О смысле жизни | страница 41
Никакими логическими ухищрениями, никакими тончайшими рассуждениями нельзя распутать это противоречие, честно и до конца убедительно его преодолеть. И всё же наше сердце его преодолевает, и в вере, в особом, высшем акте "сердечного знания" мы ясно усматриваем самоочевидную наличность условий смысла жизни — очевидность всемогущества Правды и полную совершенную утверждённость нас самих, всего нашего существа в ней. И эта вера есть не просто "слепая" вера, не "credo quia absurdum [11]"; с логической парадоксальностью, с "невероятностью" она сочетает высшую, совершенную достоверность и самоочевидность. И только по слабости нашей мы в жизни постоянно теряем уже достигнутую самоочевидность и снова впадаем в сознание её "невероятности", в мучительные сомнения.
Когда мы с величайшей интенсивностью духовной воли вдумываемся или, вернее, разумно вживаемся и вчувствуемся в то высшее начало, которое явно предстоит нам как сущая Правда, то мы с совершенной очевидностью убеждаемся, что Правда и подлинное Бытие есть одно и то же. Правда не только просто есть; и она есть не только Правда. Она есть вместе с тем то, что мы называем в последнем, глубочайшем смысле жизнью, бытием ; она есть наша абсолютно твёрдая и единственная почва, и вне её всё висит в воздухе, замирает; она есть то, противоположность чего есть небытие, смерть, исчезновение. В ней всё укрепляется, приобретает прочность и полноту, расцветает и дышит полной грудью; вне её всё засыхает, отмирает, бледнеет, вянет и задыхается. И хотя фактически, кроме неё, есть многое другое, — весь эмпирический мир со всем множеством существ в нём, — но, поскольку мы мыслим его действительно вне абсолютной Правды, он становится тенью, призраком, тьмой небытия, и мы перестаём понимать, как он может существовать. Что бы ни говорил нам наш обыденный опыт, в глубине нашего существа живёт высший критерий истины, который ясно усматривает, что вне Бога нет ничего и что только в Нём мы "живём, движемся и есмы".
С разных сторон мы можем подойти к этой самоочевидной, хотя и таинственной истине, разными способами можем помочь себе утвердиться в её сознании. Здесь мы отметим те стороны, которые хотя и будучи сверхрациональными, ближе всего поддаются рациональному выражению.

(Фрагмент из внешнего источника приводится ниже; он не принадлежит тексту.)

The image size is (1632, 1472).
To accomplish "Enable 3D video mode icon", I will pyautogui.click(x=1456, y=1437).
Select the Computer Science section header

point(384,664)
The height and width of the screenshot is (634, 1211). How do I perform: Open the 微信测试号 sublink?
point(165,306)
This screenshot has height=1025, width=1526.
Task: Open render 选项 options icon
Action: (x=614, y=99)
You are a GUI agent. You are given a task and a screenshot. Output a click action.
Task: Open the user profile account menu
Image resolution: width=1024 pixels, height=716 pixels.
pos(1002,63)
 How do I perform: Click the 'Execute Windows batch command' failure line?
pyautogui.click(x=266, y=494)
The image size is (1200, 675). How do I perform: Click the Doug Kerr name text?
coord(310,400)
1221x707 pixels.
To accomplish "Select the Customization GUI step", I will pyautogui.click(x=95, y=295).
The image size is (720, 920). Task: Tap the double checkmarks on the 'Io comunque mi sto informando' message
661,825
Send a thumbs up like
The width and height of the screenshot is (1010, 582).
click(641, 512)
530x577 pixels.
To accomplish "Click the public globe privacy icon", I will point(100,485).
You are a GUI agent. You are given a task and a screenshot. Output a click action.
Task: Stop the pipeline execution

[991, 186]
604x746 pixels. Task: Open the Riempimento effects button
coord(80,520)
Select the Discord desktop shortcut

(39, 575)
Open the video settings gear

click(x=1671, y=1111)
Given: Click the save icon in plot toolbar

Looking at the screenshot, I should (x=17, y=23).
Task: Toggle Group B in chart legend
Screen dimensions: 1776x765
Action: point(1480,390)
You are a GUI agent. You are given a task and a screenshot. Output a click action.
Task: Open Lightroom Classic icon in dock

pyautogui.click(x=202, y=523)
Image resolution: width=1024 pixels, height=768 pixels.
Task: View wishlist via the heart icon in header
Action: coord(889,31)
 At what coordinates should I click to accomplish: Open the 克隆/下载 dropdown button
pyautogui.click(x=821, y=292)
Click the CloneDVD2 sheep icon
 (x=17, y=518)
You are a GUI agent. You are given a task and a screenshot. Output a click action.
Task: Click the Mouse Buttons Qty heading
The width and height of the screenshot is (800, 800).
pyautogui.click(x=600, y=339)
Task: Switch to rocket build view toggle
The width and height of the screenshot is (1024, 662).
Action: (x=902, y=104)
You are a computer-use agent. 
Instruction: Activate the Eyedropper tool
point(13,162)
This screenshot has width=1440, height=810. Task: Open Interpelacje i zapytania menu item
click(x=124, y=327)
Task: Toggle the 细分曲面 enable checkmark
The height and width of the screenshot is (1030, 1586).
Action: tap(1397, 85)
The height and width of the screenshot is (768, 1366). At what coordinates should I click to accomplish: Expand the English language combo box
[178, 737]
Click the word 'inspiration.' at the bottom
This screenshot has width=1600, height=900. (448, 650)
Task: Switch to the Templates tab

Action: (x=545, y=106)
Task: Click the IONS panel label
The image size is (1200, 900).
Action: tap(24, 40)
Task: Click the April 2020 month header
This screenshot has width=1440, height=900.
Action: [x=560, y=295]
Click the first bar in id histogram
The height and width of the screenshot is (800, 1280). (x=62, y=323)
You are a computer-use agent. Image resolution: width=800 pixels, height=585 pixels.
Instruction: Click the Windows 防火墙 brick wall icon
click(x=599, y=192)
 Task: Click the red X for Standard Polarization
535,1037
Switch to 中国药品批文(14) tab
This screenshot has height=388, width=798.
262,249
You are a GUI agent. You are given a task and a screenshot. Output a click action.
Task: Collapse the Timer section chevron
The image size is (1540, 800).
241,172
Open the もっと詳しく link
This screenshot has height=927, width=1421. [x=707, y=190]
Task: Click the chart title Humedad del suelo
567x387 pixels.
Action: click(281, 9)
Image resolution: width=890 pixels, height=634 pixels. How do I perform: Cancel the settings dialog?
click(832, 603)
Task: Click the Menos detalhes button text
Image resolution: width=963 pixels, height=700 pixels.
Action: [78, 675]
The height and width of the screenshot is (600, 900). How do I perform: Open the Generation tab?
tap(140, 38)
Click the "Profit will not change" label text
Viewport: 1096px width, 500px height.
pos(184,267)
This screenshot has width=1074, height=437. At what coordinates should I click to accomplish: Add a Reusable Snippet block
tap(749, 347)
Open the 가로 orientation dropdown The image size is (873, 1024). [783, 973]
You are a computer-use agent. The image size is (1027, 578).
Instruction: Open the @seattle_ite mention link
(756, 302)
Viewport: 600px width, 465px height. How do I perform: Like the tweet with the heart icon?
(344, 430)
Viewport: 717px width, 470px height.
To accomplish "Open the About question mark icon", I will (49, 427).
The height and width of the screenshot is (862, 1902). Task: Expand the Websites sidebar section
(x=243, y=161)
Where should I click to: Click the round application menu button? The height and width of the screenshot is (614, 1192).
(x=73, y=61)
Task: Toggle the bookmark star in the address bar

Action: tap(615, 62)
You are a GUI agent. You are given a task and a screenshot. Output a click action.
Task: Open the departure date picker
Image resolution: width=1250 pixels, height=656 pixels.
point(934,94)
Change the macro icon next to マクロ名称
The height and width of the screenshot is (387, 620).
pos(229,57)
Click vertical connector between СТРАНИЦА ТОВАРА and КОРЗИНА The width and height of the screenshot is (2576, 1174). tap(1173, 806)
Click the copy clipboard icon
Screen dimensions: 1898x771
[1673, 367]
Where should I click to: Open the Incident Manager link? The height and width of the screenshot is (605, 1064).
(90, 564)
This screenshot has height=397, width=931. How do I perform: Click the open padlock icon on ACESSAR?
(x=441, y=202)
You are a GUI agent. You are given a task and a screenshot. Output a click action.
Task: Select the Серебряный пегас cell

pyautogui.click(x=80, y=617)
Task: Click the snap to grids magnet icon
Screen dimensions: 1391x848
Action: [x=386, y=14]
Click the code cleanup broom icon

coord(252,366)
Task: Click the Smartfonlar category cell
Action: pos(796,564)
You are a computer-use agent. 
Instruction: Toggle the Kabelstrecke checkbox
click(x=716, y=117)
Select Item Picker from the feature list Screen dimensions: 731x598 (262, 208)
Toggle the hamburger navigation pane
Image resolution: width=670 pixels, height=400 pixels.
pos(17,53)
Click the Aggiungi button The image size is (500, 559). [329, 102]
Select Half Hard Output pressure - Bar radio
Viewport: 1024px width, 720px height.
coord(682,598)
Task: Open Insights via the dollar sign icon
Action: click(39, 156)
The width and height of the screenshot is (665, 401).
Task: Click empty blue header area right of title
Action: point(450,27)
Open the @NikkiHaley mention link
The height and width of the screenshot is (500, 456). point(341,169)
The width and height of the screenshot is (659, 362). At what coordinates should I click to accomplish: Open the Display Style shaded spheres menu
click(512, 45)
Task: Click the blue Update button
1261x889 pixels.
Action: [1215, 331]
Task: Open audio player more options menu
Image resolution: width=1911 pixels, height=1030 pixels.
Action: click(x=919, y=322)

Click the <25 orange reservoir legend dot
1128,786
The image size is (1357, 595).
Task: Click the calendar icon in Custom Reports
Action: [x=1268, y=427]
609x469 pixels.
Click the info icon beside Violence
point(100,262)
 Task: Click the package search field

Мы видели, что в состав сущей Правды входит момент, по которому она есть свет знания, теоретическая истина или созерцание, раскрытие бытия. Но в подлинном, последнем смысле быть — это и значит сознавать или знать. Совершенно бессознательное бытие не есть бытие; быть значит быть для себя, быть себе раскрытым, быть самосознанием. Правда, мы видим вокруг себя множество вещей и существ, которые мы называем бессознательными, неодушевлёнными и даже мёртвыми; и мы знаем, что наше тело обречено стать такою "мёртвой" вещью и с содроганием ужаса сознаем, что это действительно так. Все эти мёртвые неодушевлённые существа и вещи существуют — они именно существуют "для нас", потому что мы их знаем или сознаем, но они не существуют для себя. Но хотя это так, — мы не понимаем, как это, собственно, возможно, и именно этот факт есть величайшая проблема философии. И, основываясь на нашем собственном опыте, на понятии о бытии, которое мы имеем в лице нашего собственного бытия (а, в последнем счёте, откуда ещё мы могли бы почерпнуть понятие бытия?), — мы приходим к убеждению, что либо эти мёртвые вещи совсем не существуют в себе, а "существуют" только "для нас", т. е. как представления нашего сознания, и значит в подлинном смысле не существуют, либо же — и таков окончательный вывод, ввиду неудовлетворительности первого предположения, — существуя в себе, они хоть в зачаточной, смутной, потенциальной форме существуют и для себя, сознают себя, суть угасающие, еле тлеющие искорки абсолютного Света. То, что есть, как-то (хотя бы зачаточно) живёт, а то, что живёт, как-то (хотя бы тоже лишь зачаточно) одушевлено и сознательно. В последней глубине бытия нет ничего, кроме света, и лишь на поверхности бытия мы видим, — в силу ли искажённости самого бытия или по нашей недальновидности, — слепоту и тьму. Но абсолютная тьма и абсолютная темнота есть такая же бессмыслица, как абсолютное небытие; небытия именно и нет, всё, что есть, бытие; а потому всё, что есть, есть бытие для себя, свет знания, обнаружение сущей истины. И мы понимаем, что свет есть не случайное начало, откуда-то взявшееся в мире и затерявшееся в нём, рискуя ежемгновенно погаснуть, быть разрушенным тьмой. Мы постигаем, наоборот, что свет есть начало и сущность всего, что свет и бытие есть одно и то же, единственное истинно Сущее.